What follows is a set of records; repeat them exactly, without the pictures.

[Screenshot grounding data]
^^^^^^^^^^^^^^^^
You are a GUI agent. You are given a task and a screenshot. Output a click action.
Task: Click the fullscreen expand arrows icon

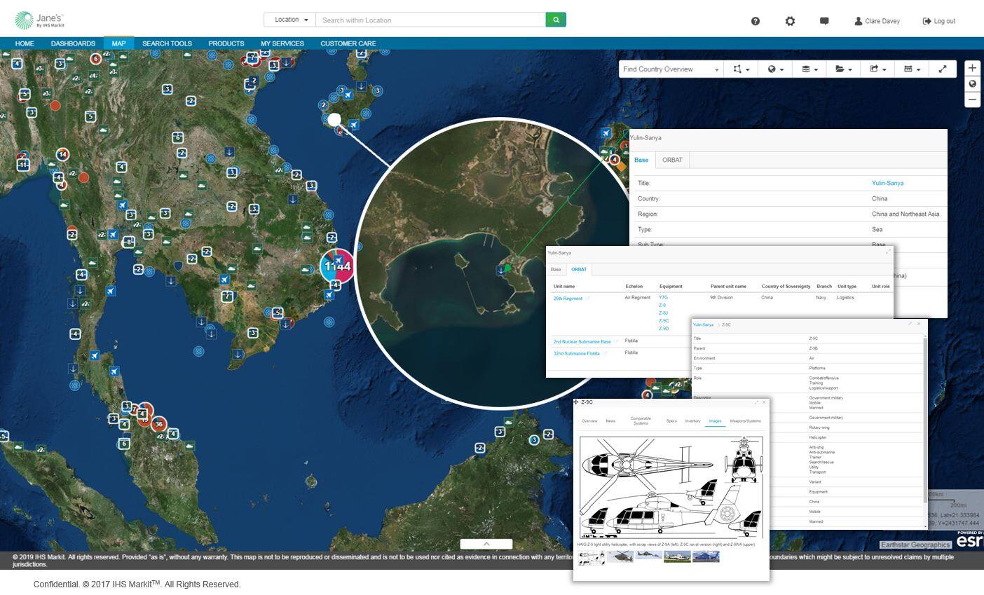click(x=943, y=69)
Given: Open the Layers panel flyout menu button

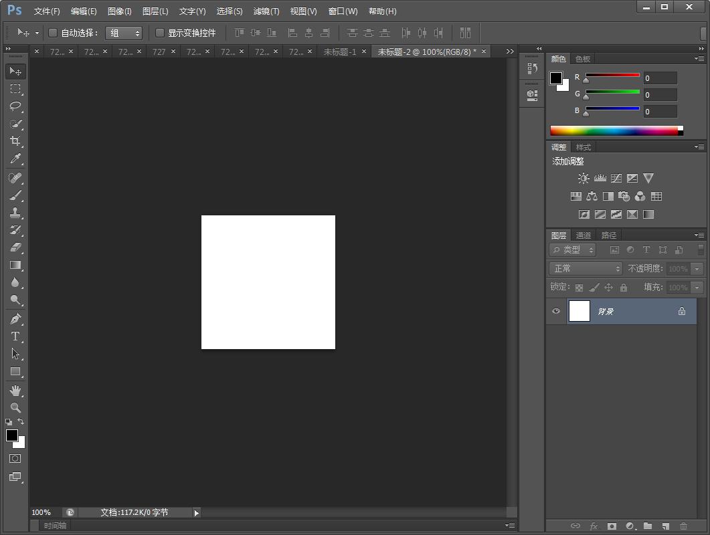Looking at the screenshot, I should point(699,235).
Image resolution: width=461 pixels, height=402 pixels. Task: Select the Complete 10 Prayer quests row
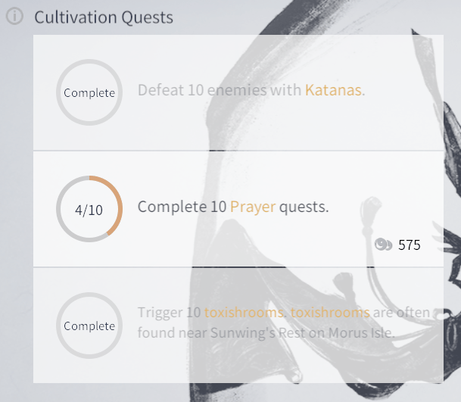(x=238, y=209)
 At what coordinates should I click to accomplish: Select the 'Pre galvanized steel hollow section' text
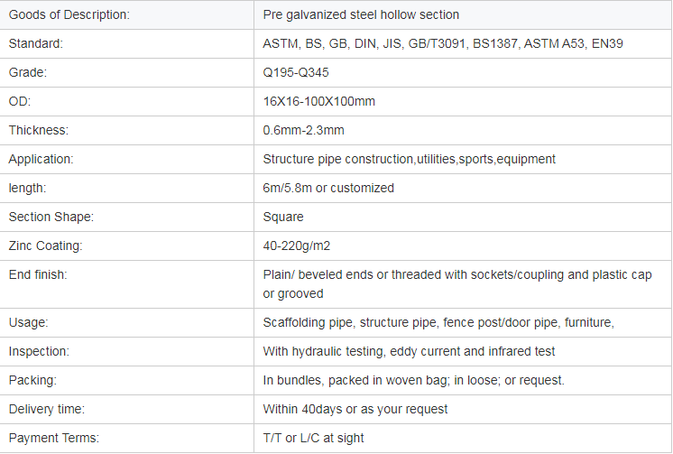pyautogui.click(x=361, y=14)
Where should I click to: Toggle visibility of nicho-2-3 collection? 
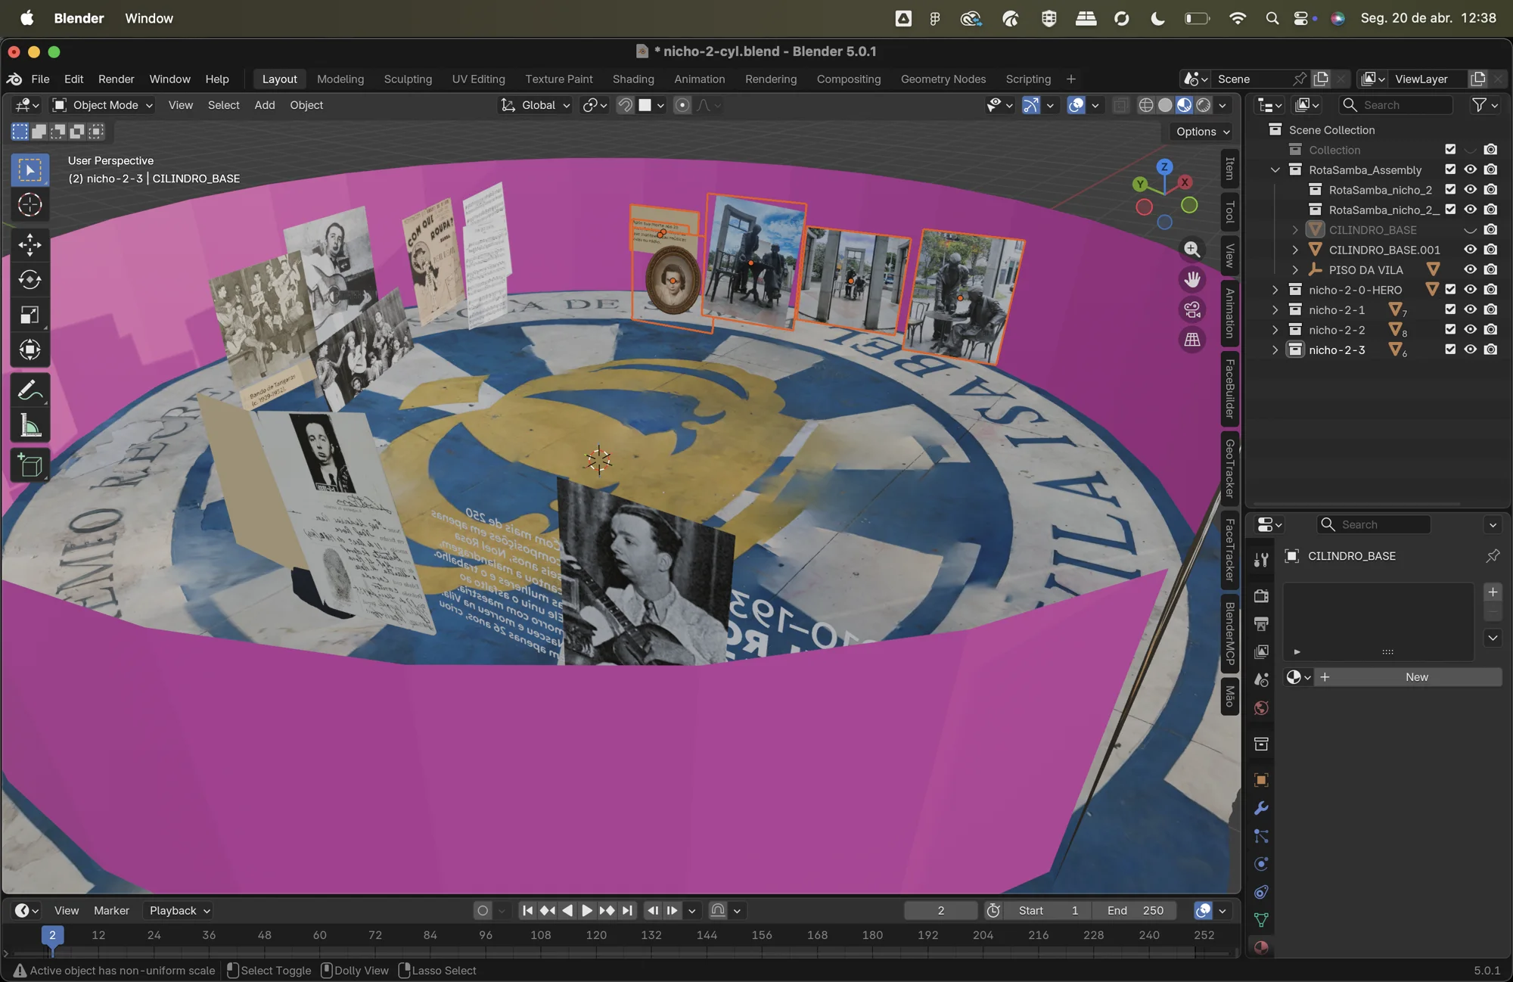[1470, 350]
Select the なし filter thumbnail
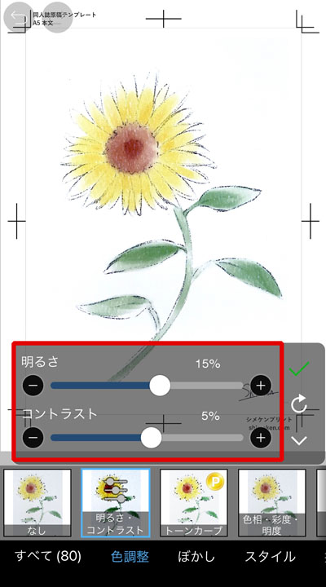The image size is (326, 587). coord(37,503)
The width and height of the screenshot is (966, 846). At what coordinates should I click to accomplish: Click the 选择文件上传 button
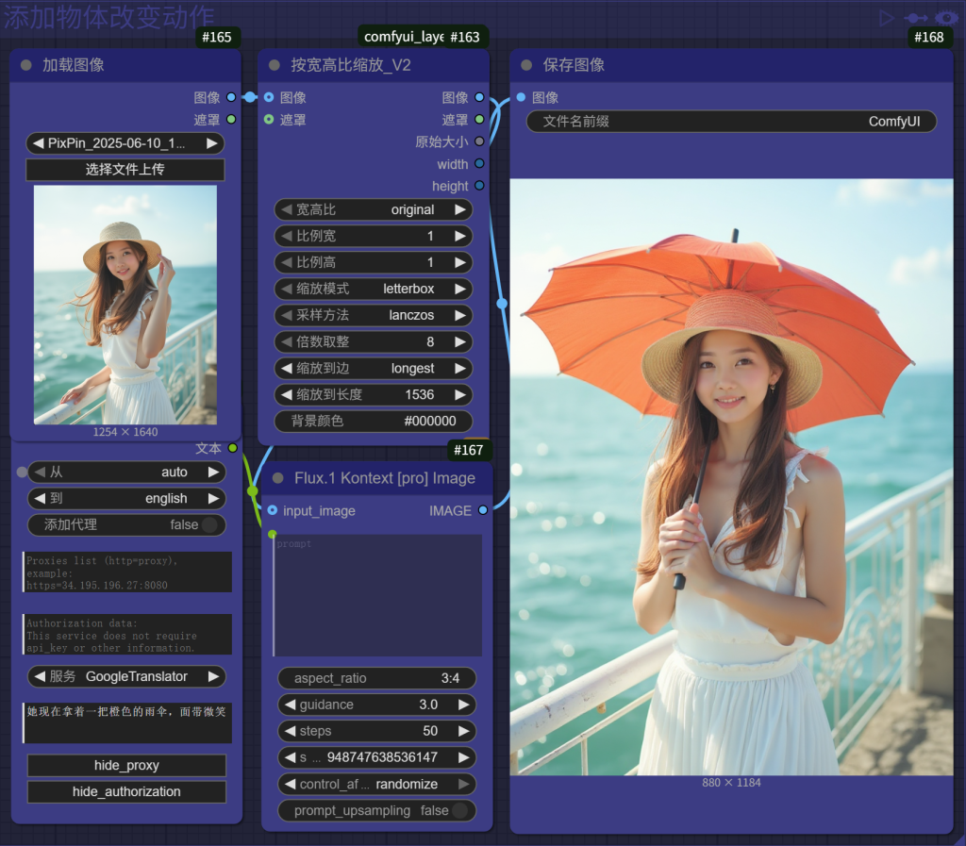click(125, 170)
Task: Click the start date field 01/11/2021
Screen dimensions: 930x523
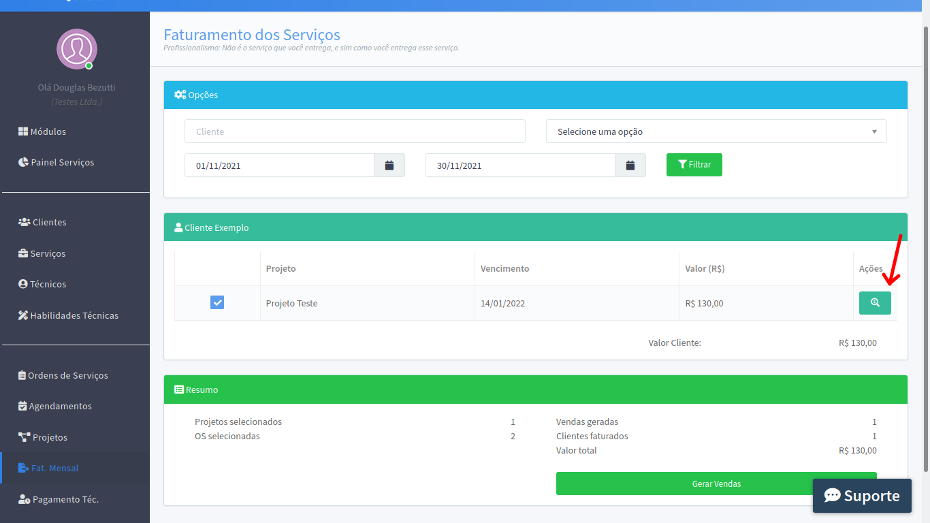Action: coord(279,165)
^^^^^^^^^^^^^^^^
Output for this exercise:
You are a GUI agent. You are given a task and a screenshot. Output a click action.
Task: Click the fullscreen expand arrows icon

click(x=943, y=69)
Given: Open the Layers panel flyout menu button

Looking at the screenshot, I should point(699,235).
Image resolution: width=461 pixels, height=402 pixels. Task: Select the Complete 10 Prayer quests row
(x=238, y=209)
 At what coordinates should I click to accomplish: Select the 'Pre galvanized steel hollow section' text
pyautogui.click(x=361, y=14)
Where should I click to: Toggle visibility of nicho-2-3 collection? 
[1470, 350]
Select the なし filter thumbnail
The image size is (326, 587). coord(37,503)
The width and height of the screenshot is (966, 846). At what coordinates should I click to accomplish: Click the 选择文件上传 button
click(125, 170)
Task: Click the start date field 01/11/2021
Screen dimensions: 930x523
Action: coord(279,165)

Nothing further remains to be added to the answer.